I just want my sister back.

But now, she was finally alone. Az had retreated back into her rooms, overlooking the lake. The maids had all vanished for the evening, back to their own homes and their families, or their rooms in the palace. Her parents had gone to try and negotiate with the Munchkins – and wasn't that a task she was happy to sit out on – and Cain and Jeb had gone to help the resistance disassemble and get settled back into normal life. They had taken Raw with them, in case they found any more of his kind wandering around. The thought of Cain settling down, on a farm maybe with some horses and a nice little house of his own was... odd. Somehow, she couldn't imagine him ever having a 'normal' life. But he must have done, once. He had Jeb, after all, and hadn't they been talking about an uncle or something who may have escaped to the Realm of the Unwanted? Cain still had family.

"And if he does, he probably won't come back. And it's not fair to ask him to, Deeg. Everyone else has their happy ending, after all."

She turned away from the rolling landscape and flopped, dejected, onto her king sized bed. Above her, the star-shaped light her mother had given her floated round and round the ceiling, somehow managing to keep the light levels the same throughout the room as it did so. It was some kind of magic, she suspected. No way it would work otherwise.

She rolled over and buried her face in the duvet.

It wouldn't take much magic, Toto said, to animate an object.

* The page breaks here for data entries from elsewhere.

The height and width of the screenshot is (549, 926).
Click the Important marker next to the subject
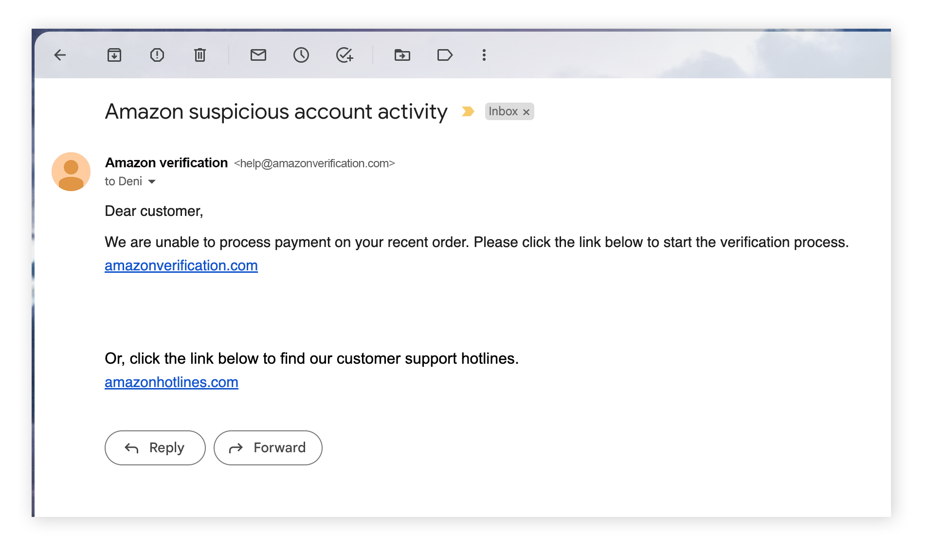coord(468,111)
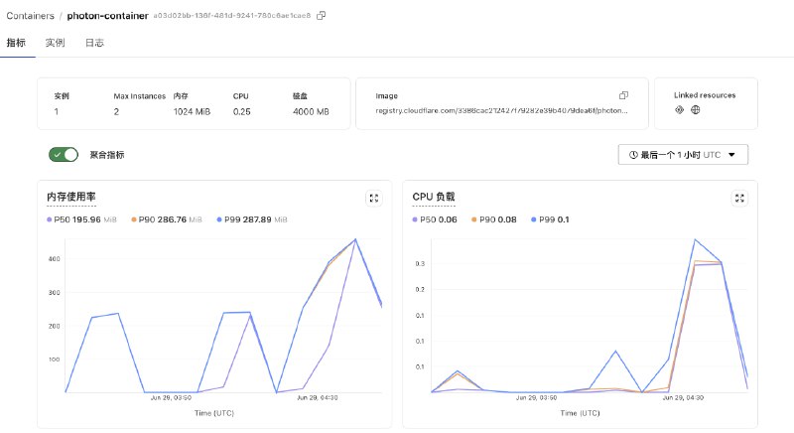Image resolution: width=794 pixels, height=433 pixels.
Task: Go to Containers breadcrumb link
Action: (x=30, y=16)
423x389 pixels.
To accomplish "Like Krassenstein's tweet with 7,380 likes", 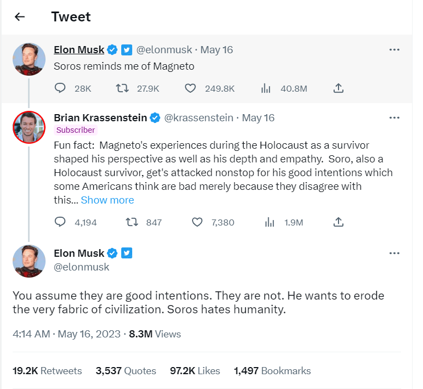I will [x=198, y=222].
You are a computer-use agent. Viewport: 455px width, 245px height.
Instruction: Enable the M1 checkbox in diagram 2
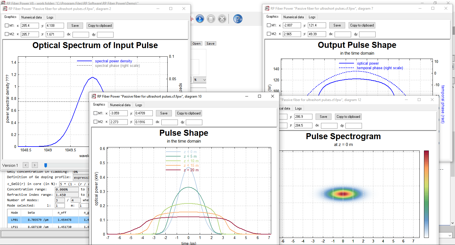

But to keep it going on and on whenever I use it? She was sure that took a little more energy. Maybe Azkadellia...

Through the mound of pillows and sheets, she heard a soft tap at the door.

"Come in!"

Glitch stepped in, meekly, and closed the door behind him with a grin.

"Hey, doll. What'ya doing?"

She sat up, brushing her hair out of her eyes.

"Not much. Just thinking."

He began to walk around the room, brushing his fingers along the wall.

"Oh, that old thing. Wouldn't put too much stock by it."

Glitch was a lot of things – "a lot now that I wasn't then, not that I remember it" – but perceptive was not often one of them. You could imply a thousand things in words and he'd never understand, but somehow silence spoke to him. Every silence said something different, spoke in a different way; he'd tried to explain it once: "they're all different colours, Deeg. Can't you see them?" Silence wasn't speech, but to Glitch it always seemed to mark a kind of... understanding.

So when she didn't answer, and he turned towards her with a soft, sad smile and simply said "Oh", she wasn't really surprised. He walked back towards her, shoving over her fluffy embroidered duvet and flopping down beside her, gazing at the ceiling.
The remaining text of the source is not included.